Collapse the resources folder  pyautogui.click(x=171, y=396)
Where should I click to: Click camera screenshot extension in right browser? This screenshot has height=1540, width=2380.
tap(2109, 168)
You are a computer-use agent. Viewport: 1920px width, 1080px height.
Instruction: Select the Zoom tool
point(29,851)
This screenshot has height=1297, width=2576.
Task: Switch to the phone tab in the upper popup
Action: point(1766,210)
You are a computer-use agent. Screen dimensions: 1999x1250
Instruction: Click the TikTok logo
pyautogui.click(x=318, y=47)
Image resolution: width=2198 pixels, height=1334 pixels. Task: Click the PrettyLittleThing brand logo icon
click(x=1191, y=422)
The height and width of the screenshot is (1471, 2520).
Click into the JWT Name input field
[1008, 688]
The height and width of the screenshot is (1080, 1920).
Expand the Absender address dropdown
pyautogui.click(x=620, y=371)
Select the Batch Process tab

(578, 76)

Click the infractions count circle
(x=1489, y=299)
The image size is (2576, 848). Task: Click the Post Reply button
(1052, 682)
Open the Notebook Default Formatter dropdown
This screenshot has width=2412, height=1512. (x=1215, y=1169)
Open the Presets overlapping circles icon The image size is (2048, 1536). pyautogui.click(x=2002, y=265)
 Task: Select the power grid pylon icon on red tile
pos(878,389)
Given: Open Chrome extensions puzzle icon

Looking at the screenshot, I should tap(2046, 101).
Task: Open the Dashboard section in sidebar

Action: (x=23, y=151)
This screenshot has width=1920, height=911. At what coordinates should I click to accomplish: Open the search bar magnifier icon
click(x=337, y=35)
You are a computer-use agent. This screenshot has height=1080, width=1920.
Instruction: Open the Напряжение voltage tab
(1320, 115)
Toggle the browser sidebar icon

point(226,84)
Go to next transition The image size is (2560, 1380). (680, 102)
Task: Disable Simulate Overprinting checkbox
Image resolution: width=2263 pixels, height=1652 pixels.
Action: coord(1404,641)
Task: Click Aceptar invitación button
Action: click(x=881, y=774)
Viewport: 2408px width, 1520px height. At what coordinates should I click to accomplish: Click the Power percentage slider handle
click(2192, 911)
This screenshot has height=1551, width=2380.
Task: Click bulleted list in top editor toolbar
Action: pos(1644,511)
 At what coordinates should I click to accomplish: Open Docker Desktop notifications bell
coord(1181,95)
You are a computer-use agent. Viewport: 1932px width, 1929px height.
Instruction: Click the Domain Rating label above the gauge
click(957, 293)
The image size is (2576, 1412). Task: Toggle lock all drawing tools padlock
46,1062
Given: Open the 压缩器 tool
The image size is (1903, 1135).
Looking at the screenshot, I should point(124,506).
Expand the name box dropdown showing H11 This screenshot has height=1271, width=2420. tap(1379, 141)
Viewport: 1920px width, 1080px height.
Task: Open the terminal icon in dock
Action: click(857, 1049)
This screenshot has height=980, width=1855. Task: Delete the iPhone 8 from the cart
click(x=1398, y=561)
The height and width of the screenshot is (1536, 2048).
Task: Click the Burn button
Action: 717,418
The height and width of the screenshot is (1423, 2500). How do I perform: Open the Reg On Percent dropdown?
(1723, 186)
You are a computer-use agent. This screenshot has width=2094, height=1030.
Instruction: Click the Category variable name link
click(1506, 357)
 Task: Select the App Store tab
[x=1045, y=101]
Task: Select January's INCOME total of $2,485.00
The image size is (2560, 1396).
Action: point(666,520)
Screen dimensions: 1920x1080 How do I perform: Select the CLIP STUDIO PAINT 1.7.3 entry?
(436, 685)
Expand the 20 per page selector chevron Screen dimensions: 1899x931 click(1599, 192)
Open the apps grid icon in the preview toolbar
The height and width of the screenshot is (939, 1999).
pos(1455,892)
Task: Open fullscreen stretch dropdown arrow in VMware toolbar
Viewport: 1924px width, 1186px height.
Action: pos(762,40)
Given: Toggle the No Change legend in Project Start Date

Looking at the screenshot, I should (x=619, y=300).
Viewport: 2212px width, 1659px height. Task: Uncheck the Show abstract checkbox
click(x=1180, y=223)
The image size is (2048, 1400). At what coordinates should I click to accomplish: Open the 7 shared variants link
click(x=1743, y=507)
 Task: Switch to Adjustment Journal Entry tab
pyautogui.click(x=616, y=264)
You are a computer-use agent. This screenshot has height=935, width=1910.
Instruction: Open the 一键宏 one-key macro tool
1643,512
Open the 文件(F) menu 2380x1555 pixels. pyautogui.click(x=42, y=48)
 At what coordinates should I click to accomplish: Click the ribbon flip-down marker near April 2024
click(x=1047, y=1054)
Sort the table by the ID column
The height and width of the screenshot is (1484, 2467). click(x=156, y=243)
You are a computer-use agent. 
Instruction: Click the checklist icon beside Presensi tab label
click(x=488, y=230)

# Task objective
Your task is to reproduce the records in full, without any alteration.

# Exercise response
Collapse the resources folder  pyautogui.click(x=171, y=396)
Where should I click to: Click camera screenshot extension in right browser? This screenshot has height=1540, width=2380.
tap(2109, 168)
You are a computer-use agent. Viewport: 1920px width, 1080px height.
Instruction: Select the Zoom tool
point(29,851)
This screenshot has height=1297, width=2576.
Task: Switch to the phone tab in the upper popup
Action: point(1766,210)
You are a computer-use agent. Screen dimensions: 1999x1250
Instruction: Click the TikTok logo
pyautogui.click(x=318, y=47)
Image resolution: width=2198 pixels, height=1334 pixels. Task: Click the PrettyLittleThing brand logo icon
click(x=1191, y=422)
The height and width of the screenshot is (1471, 2520).
Click into the JWT Name input field
[1008, 688]
The height and width of the screenshot is (1080, 1920).
Expand the Absender address dropdown
pyautogui.click(x=620, y=371)
Select the Batch Process tab

(578, 76)

Click the infractions count circle
(x=1489, y=299)
The image size is (2576, 848). Task: Click the Post Reply button
(1052, 682)
Open the Notebook Default Formatter dropdown
This screenshot has width=2412, height=1512. (x=1215, y=1169)
Open the Presets overlapping circles icon The image size is (2048, 1536). pyautogui.click(x=2002, y=265)
 Task: Select the power grid pylon icon on red tile
pos(878,389)
Given: Open Chrome extensions puzzle icon

Looking at the screenshot, I should tap(2046, 101).
Task: Open the Dashboard section in sidebar

Action: (x=23, y=151)
This screenshot has width=1920, height=911. At what coordinates should I click to accomplish: Open the search bar magnifier icon
click(x=337, y=35)
You are a computer-use agent. This screenshot has height=1080, width=1920.
Instruction: Open the Напряжение voltage tab
(1320, 115)
Toggle the browser sidebar icon

point(226,84)
Go to next transition The image size is (2560, 1380). (680, 102)
Task: Disable Simulate Overprinting checkbox
Image resolution: width=2263 pixels, height=1652 pixels.
Action: coord(1404,641)
Task: Click Aceptar invitación button
Action: click(x=881, y=774)
Viewport: 2408px width, 1520px height. At what coordinates should I click to accomplish: Click the Power percentage slider handle
click(2192, 911)
This screenshot has height=1551, width=2380.
Task: Click bulleted list in top editor toolbar
Action: pos(1644,511)
 At what coordinates should I click to accomplish: Open Docker Desktop notifications bell
coord(1181,95)
You are a computer-use agent. Viewport: 1932px width, 1929px height.
Instruction: Click the Domain Rating label above the gauge
click(957, 293)
The image size is (2576, 1412). Task: Toggle lock all drawing tools padlock
46,1062
Given: Open the 压缩器 tool
The image size is (1903, 1135).
Looking at the screenshot, I should point(124,506).
Expand the name box dropdown showing H11 This screenshot has height=1271, width=2420. tap(1379, 141)
Viewport: 1920px width, 1080px height.
Task: Open the terminal icon in dock
Action: click(857, 1049)
This screenshot has height=980, width=1855. Task: Delete the iPhone 8 from the cart
click(x=1398, y=561)
The height and width of the screenshot is (1536, 2048).
Task: Click the Burn button
Action: 717,418
The height and width of the screenshot is (1423, 2500). How do I perform: Open the Reg On Percent dropdown?
(1723, 186)
You are a computer-use agent. This screenshot has width=2094, height=1030.
Instruction: Click the Category variable name link
click(1506, 357)
 Task: Select the App Store tab
[x=1045, y=101]
Task: Select January's INCOME total of $2,485.00
The image size is (2560, 1396).
Action: point(666,520)
Screen dimensions: 1920x1080 How do I perform: Select the CLIP STUDIO PAINT 1.7.3 entry?
(436, 685)
Expand the 20 per page selector chevron Screen dimensions: 1899x931 click(1599, 192)
Open the apps grid icon in the preview toolbar
The height and width of the screenshot is (939, 1999).
pos(1455,892)
Task: Open fullscreen stretch dropdown arrow in VMware toolbar
Viewport: 1924px width, 1186px height.
Action: pos(762,40)
Given: Toggle the No Change legend in Project Start Date

Looking at the screenshot, I should (x=619, y=300).
Viewport: 2212px width, 1659px height. Task: Uncheck the Show abstract checkbox
click(x=1180, y=223)
The image size is (2048, 1400). At what coordinates should I click to accomplish: Open the 7 shared variants link
click(x=1743, y=507)
 Task: Switch to Adjustment Journal Entry tab
pyautogui.click(x=616, y=264)
You are a computer-use agent. This screenshot has height=935, width=1910.
Instruction: Open the 一键宏 one-key macro tool
1643,512
Open the 文件(F) menu 2380x1555 pixels. pyautogui.click(x=42, y=48)
 At what coordinates should I click to accomplish: Click the ribbon flip-down marker near April 2024
click(x=1047, y=1054)
Sort the table by the ID column
The height and width of the screenshot is (1484, 2467). click(x=156, y=243)
You are a computer-use agent. 
Instruction: Click the checklist icon beside Presensi tab label
click(x=488, y=230)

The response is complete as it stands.